As long as we discriminate between good and evil we are still tied up in the net of conceptualism, which is duality. We can experience positivity rather than negativity, and vice versa according to circumstances, but, since they are one and the same notion, the difference lies in the manner of interpretation.

People who have never heard of metaphysics are apt to tell you that love and hate are the same thing, and can be transmuted. The fact has become apparent without knowledge of the principle. But they want the one only, the one without, or rather than, the other, and they do not see the absurdity of that: one part of a pair of opposites cannot exist without the other, nor one element of complementaries, for each only exists, even apparently, in function of the other.

The transmutation of hate into love effects nothing, for both are on the same plane. Hate merely becomes selfish possessive love, accompanied by jealousy and fear of loss of possession.

But if they are seen as one, if their identity is comprehended, they cease automatically to be interpreted as either - they re-become what they really are. Since we must give everything a name in order that it may appear to exist, let us call it pure feeling.

But pure feeling has its quota of names also; it is karuna and caritas - detached, impersonal, unpossessive love, which looks like compassion, benevolence, kindness, all of which are dualistic notions resulting from an intellectual analysis of positive feeling, none of which it is, since none of which really exists, for they are names for concepts.

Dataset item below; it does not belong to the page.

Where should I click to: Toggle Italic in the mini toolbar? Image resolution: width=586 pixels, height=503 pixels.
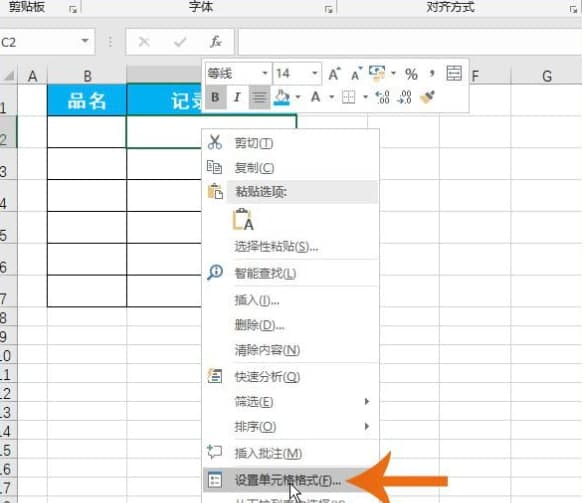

Yes, you are right of course, karuna-caritas is a concept also, and it is part of a duality. Its counterpart is prajna, usually translated as transcendental wisdom, though 'pure understanding' or just 'insight' may be more helpful. But if we can see those two as one, if we can unite part and counterpart so that we recognise and know what that is - we have transcended duality.

No, don't try to give it a name. Suchness must be eternally nameless.


Note: Karuna represents the affective (emotional) aspect of this basic duality, of which the counterpart is the intellectual aspect termed prajna.

In our formula the components of each group are concepts that are objects in consciousness, experienced via I-dream-subject. Prajna and karuna are objects in consciousness experienced by I-subject whom I have also termed the Imperson.